Philosophical quaestio

Viernes, 19 Febrero 2021 21:08

Muchos ciudadanos se sienten perplejos ante la afirmación de que “habría que fusilar a veintiséis millones de españoles”. Esta sentencia es firme, no se puede tomar a broma, pero muchos no entienden de dónde salen esos números y quien ha hecho la lista. A mi parecer los números están claros: si hay dos Españas, veintiséis millones es la mitad. La lista es otra cosa, nosotros no la tenemos clara, pero ellos sí. No es posible desbrozar un tema de esta envergadura en una simple columna, pero sí se pueden esbozar algunos de los “méritos” para figurar en una u otra de las listas ya establecidas.

Veamos. Si alguna vez has visitado un cuartel, habrás podido contemplar un arma, un cañón, un tanque… castigado, mostrado de forma deshonrosa por matar equivocadamente a “los nuestros”. Sabrás que los que lo usaron no ascendieron y otros muchos fueron jubilados. El castigo fue para el arma.

Esta misma cuartelera filosofía se extiende en la España de Franco a la judicatura y demás ramas del pensamiento fascista, por eso, si a la Cifuentes la pillan con una documentación que no le corresponde, la jubilan. Pero la castigada es el arma, o sea, en este caso la profesora y la secretaria que firman el falso documento que acredita a la Cifuentes. Esta, todo lo más, se equivoca al pensar o creer que ha realizado tal master, pero eso es legal según la misma cuartelera filosofía: ella no puede acordarse de todo.

Lo mismo ocurre con la financiación ilegal del PP, los pagos en B, o la reforma en negro de su sede… eso es algo que no les llena de orgullo, pero por lo que sienten que no deben sentir vergüenza ni pedir perdón: los que lo hicieron (casi todos) ya no están y ellos, en un alarde de grandeza cuartelera, quiero decir española, resuelven que van a castigar… a la Sede donde ocurrieron tales desgracias y… aquí no ha pasado nada. Vean la página web “Casos Aislados de una Corrupción Sistémica” (PP) 268 casos que suman 124.124.090.826 euros.

__Requisitos de la tarea__
- a) ¿Puedes transcribir de la columna el fragmento que va desde "Muchos ciudadanos se" hasta "para el arma.", ambos incluidos?
- b) Responde a estas preguntas sobre la columna:
(i) ¿A cuántos españoles habría que fusilar, según la afirmación citada al principio?
(ii) ¿Quiénes firman el falso documento que acredita a la Cifuentes?
(iii) ¿Cuántos casos y qué suma recoge la página web "Casos Aislados de una Corrupción Sistémica"?

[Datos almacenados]
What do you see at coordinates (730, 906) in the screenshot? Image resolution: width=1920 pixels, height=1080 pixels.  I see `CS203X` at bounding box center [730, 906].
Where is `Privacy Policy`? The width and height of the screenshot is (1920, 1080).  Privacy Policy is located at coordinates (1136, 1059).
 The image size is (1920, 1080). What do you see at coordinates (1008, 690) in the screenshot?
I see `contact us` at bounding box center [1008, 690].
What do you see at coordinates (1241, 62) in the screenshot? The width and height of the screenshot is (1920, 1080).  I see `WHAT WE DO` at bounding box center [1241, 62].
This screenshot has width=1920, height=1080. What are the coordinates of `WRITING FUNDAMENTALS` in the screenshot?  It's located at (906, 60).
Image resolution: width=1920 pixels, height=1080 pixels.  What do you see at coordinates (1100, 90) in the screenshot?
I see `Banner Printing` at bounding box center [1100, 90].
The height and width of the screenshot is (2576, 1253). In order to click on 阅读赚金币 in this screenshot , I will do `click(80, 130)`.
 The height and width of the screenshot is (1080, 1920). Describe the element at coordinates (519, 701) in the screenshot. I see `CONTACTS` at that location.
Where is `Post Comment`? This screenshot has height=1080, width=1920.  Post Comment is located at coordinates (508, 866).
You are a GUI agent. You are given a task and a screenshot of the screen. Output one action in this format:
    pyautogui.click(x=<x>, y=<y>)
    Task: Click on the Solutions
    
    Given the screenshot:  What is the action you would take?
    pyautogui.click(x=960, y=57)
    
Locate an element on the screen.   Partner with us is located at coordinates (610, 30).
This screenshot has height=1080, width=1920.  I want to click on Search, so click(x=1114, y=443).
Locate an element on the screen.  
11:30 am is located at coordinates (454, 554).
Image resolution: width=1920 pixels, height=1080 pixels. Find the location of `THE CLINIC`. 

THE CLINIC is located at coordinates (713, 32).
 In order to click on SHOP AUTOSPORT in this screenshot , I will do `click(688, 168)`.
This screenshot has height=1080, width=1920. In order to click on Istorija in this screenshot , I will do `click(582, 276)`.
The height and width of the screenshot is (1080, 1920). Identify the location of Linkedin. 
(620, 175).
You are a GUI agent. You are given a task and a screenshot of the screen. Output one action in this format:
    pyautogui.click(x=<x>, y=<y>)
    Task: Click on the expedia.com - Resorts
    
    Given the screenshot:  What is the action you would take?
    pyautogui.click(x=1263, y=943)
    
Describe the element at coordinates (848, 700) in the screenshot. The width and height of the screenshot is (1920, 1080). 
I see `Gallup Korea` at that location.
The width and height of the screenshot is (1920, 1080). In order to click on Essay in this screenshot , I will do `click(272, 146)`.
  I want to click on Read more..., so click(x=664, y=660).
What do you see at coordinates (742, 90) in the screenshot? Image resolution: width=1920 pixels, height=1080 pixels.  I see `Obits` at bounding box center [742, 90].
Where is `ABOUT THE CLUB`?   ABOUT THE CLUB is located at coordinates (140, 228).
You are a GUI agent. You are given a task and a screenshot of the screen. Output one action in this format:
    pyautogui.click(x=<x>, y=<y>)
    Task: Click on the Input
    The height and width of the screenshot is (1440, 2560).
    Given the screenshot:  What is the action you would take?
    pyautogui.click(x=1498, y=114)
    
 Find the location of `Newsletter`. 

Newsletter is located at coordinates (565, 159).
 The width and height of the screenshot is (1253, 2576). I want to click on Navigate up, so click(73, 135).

__Respuestas por tarea__
- a)
Muchos ciudadanos se sienten perplejos ante la afirmación de que “habría que fusilar a veintiséis millones de españoles”. Esta sentencia es firme, no se puede tomar a broma, pero muchos no entienden de dónde salen esos números y quien ha hecho la lista. A mi parecer los números están claros: si hay dos Españas, veintiséis millones es la mitad. La lista es otra cosa, nosotros no la tenemos clara, pero ellos sí. No es posible desbrozar un tema de esta envergadura en una simple columna, pero sí se pueden esbozar algunos de los “méritos” para figurar en una u otra de las listas ya establecidas.

Veamos. Si alguna vez has visitado un cuartel, habrás podido contemplar un arma, un cañón, un tanque… castigado, mostrado de forma deshonrosa por matar equivocadamente a “los nuestros”. Sabrás que los que lo usaron no ascendieron y otros muchos fueron jubilados. El castigo fue para el arma.

- b)
(i) A veintiséis millones de españoles.
(ii) La profesora y la secretaria.
(iii) 268 casos que suman 124.124.090.826 euros.